Corbatas de colores chillones D. Jacinto Argaya, obispo de Donosti, visitó el día antes de su fusilamiento a Otaegi y a su compañero de proceso Juan Antonio Garmendia, también condenado a muerte aunque conmutada su pena por su incapacidad síquica consecuencia de un tiro en la cabeza durante su detención. Por su parte, Txiki aceptó la compañía de un sacerdote en las horas previas a su fusilamiento. No así los miembros del FRAP, que solo admitieron a sus familiares con la excepción de Ramón García, hospiciano, la viva estampa del desarraigado que encontró en su fugaz militancia la amistad y calor que nunca tuvo. Sin familia, salvo un hermano enfermo crónico que no pudo desplazarse para darle su adiós último, pasó a solas la noche previa a su fusilamiento. Y murió “de forma absolutamente íntegra, sin decir una palabra”, según relató el párroco de Hoyo de Manzanares, presente durante la descarga de los fusiles. Otros testigos presenciales, contaría el fotógrafo Gustavo Catalán, quien observó impresionado que las cajas mortuorias estaban inclinadas sobre el terreno por lo que empezó a correr sangre por las esquinas; fueron los numerosos miembros de la Brigada Políticosocial (policía secreta): “Desde el famoso comisario Saturnino Yagüe a Billy el Niño (destacado torturador). Se habían puesto corbatas de colores chillones para la ocasión”.

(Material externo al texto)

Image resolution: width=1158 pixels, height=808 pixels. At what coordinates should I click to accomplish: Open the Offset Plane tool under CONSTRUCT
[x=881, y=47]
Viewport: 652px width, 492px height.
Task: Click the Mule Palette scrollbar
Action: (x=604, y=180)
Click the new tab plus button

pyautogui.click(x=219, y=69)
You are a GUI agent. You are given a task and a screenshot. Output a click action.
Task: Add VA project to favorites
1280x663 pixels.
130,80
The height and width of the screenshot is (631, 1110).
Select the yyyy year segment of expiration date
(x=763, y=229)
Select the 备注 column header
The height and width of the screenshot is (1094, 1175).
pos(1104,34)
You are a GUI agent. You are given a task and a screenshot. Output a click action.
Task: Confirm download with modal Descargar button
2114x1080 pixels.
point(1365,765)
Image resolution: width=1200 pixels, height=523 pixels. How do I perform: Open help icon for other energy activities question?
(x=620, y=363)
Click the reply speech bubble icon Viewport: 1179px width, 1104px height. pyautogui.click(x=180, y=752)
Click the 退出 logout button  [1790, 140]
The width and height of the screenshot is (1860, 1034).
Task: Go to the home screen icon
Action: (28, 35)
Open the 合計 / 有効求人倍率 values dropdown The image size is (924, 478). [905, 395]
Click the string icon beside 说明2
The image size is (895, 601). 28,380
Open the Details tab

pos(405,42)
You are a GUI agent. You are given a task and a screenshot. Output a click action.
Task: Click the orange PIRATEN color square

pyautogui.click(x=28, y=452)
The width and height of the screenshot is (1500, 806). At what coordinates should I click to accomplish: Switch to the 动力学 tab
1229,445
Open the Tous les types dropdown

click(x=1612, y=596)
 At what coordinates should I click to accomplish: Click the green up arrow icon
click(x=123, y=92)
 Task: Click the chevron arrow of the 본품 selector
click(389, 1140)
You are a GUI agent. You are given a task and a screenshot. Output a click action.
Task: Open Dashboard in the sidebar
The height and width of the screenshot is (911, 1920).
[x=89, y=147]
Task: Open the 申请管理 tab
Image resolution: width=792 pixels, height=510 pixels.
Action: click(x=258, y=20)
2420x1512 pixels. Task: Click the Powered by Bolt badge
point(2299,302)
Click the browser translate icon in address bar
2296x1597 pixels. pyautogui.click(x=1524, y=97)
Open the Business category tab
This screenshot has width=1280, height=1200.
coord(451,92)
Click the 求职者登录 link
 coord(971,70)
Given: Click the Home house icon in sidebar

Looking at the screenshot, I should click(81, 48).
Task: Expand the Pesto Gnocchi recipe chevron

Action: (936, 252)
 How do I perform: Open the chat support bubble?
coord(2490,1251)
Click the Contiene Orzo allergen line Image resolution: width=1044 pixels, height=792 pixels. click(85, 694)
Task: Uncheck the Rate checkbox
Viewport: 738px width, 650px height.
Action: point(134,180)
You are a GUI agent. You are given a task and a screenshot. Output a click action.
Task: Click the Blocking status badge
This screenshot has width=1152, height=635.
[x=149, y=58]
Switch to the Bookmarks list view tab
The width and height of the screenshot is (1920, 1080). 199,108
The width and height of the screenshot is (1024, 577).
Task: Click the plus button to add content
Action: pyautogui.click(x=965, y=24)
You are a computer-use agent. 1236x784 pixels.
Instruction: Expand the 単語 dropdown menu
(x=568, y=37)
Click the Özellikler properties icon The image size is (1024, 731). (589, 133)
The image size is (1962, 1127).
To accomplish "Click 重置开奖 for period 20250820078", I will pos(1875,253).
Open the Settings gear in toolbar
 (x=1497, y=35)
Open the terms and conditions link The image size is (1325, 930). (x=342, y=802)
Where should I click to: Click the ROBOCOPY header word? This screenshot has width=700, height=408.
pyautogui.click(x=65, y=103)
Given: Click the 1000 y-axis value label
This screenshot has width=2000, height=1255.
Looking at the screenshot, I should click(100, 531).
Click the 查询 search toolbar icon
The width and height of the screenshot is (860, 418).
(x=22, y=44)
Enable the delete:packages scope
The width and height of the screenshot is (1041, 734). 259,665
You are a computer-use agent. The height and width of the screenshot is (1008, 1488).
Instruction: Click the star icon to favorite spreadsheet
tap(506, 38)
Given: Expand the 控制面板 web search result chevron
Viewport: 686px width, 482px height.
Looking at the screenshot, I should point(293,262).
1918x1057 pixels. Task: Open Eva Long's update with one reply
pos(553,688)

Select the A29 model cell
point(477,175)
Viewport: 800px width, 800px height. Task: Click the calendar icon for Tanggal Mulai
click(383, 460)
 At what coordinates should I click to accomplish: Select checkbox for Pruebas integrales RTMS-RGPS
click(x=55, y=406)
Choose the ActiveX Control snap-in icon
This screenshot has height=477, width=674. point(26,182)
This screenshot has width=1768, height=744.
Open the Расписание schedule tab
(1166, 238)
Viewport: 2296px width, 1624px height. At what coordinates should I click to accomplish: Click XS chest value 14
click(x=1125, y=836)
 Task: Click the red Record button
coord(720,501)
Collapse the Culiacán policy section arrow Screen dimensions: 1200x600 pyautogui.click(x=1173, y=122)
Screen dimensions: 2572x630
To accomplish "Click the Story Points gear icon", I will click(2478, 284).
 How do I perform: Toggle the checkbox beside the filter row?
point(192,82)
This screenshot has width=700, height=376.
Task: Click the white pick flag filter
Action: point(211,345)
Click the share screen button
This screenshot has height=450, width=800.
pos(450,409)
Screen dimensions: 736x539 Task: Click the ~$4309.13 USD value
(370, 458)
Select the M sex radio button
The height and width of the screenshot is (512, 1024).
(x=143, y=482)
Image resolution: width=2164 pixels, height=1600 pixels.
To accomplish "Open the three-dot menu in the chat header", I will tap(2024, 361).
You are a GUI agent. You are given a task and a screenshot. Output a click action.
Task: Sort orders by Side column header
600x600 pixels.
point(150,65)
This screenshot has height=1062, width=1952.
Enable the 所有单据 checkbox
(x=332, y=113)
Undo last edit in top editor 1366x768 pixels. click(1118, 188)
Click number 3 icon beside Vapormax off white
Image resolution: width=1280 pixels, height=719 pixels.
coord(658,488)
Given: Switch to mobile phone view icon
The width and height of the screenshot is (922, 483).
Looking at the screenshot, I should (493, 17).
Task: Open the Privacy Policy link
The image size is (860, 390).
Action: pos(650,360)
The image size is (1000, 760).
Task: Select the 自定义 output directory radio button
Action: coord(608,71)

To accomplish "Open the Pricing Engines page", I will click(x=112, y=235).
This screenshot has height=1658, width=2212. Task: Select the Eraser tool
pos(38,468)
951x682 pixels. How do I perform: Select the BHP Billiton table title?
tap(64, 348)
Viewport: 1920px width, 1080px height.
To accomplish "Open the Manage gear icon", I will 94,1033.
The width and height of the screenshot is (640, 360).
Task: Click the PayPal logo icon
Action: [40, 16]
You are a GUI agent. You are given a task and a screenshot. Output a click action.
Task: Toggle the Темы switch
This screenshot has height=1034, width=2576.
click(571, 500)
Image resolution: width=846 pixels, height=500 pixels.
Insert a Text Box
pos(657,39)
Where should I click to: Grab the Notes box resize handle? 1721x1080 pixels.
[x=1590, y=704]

De la última noche de Otaegi nada sabemos. La pasó con su ama María, a quien un capitán del Ejército le dijo que tuviera preparadas 50.000 pesetas para pagar a la funeraria los gastos de conducción a Gipuzkoa del cadáver. La mujer no dio más detalles. Tristísima, se encerró sobre si misma y murió cinco años después en un accidente de tráfico. Txiki otorgó testamento legando a su hermano su ropa y efectos personales. Atado a un trípode metálico, fue fusilado como todos los demás por un pelotón de voluntarios, pero en su caso no con una descarga cerrada sino tiro a tiro mientras entonaba el Eusko Gudariak.

Reconozco que la lectura de Mañana cuando me maten me ha producido una tremenda y desasosegante impresión. Viví los procesos militares y los fusilamientos pegado a la radio, siguiendo las informaciones de BBC Internacional y Radio París y con acceso ocasional a Noticias del País Vasco durante el estado de excepción, prodigio de prensa clandestina elaborada en Madrid para ser distribuida en Euskadi y el resto del Estado por Juan Mari Arregui y el ya mencionado Xabier Sánchez Erauzkin (aquí mi reconocimiento tardío para ambos). Participé en manifestaciones, saltos, reuniones y lanzamiento de octavillas. Pero el fragor de los acontecimientos, el vértigo de todo, mi fervor militante irreflexivo producto de mi edad y circunstancias, no me posibilitaron calibrar todo aquello en su justa medida. Medida que he colmado tras la lectura del libro de Carlos Fonseca, idóneo para quien se atreva a adentrarse en aquella “celebración” de venganza y sangre que supusieron los últimos cinco fusilamientos de Franco.